Gündelik hayatlarımız o denli iş, güç, hayat meşgalesi içinde geçiyor ki, zaman yeli misali.
Ardımıza dönüp baktığımızda onca hayatın nasıl da çoğu kez an’ı yaşamadan keşke “şunu da” yapsaydım! Filanca hasreti de içimde komasaydım! Dediğimiz ne kadar çok ardımızda kalan özlemlerle duruyor, ardımız sıra seğirtiyor.
Geçen hafta sonu yeni kitabın imzası için İstanbul Tüyap kitap fuarından sıyrıldığım ve “anın ahengini” yaşamalı dediğim an’lardan birinde arkadaşımın sözü kendime getirdi beni. An’ı yaşadığımı(zı) düşündüğüm(üz) anda bile aslında an’ı yaşamıyorduk!

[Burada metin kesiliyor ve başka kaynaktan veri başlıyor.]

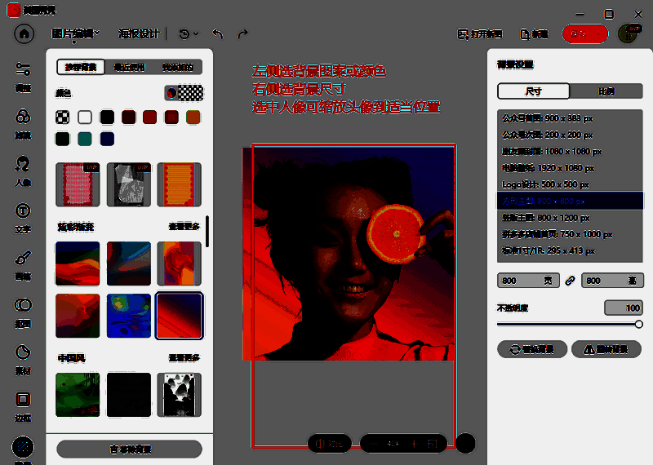
Task: Switch to the 最近使用 recently used tab
Action: (x=129, y=68)
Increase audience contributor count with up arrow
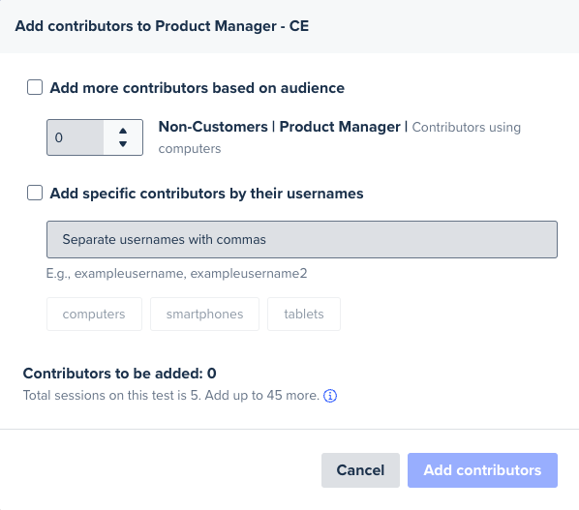The width and height of the screenshot is (579, 510). click(123, 131)
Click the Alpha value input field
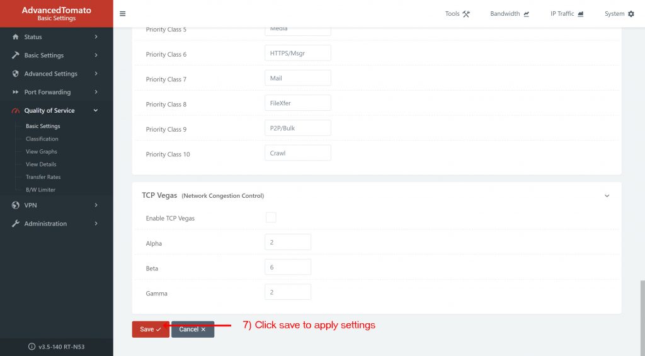Screen dimensions: 645x356 coord(288,242)
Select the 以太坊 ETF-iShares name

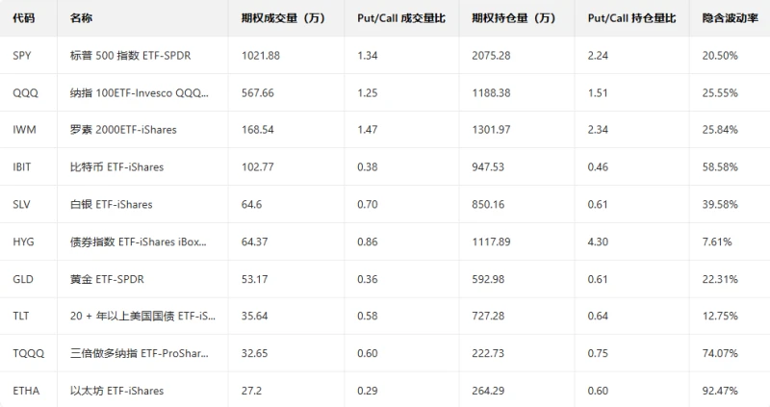click(116, 391)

Çünkü içinde bulunduğumuz anlar bile kendimize ait değildi, olamıyordu.
“İş, güç” dediklerimiz bir yerlerinden teğelleyerek tutunduklarımız, aslında an dediğimizi, zaman dediğimizi de, hayat dediğimizi de bir şekilde sarıp sarmalıyordu!
İnsan tekini yakın bildiklerinden, dostlarından, arkadaşlarından, sevdiklerinden hatta kendinden; alıp götürüyordu ötelere, bir yerlere, uzaklara...
Çoğu kez farkında ol(a)muyorduk bu hâllerin!
Bazen bu kaba gerçeklikten sıyrılmanın yolu; doğru zamanda akılla, ustalıkla sarf edilen iki kelimeden geçiyormuş meğer: An’ı yaşa...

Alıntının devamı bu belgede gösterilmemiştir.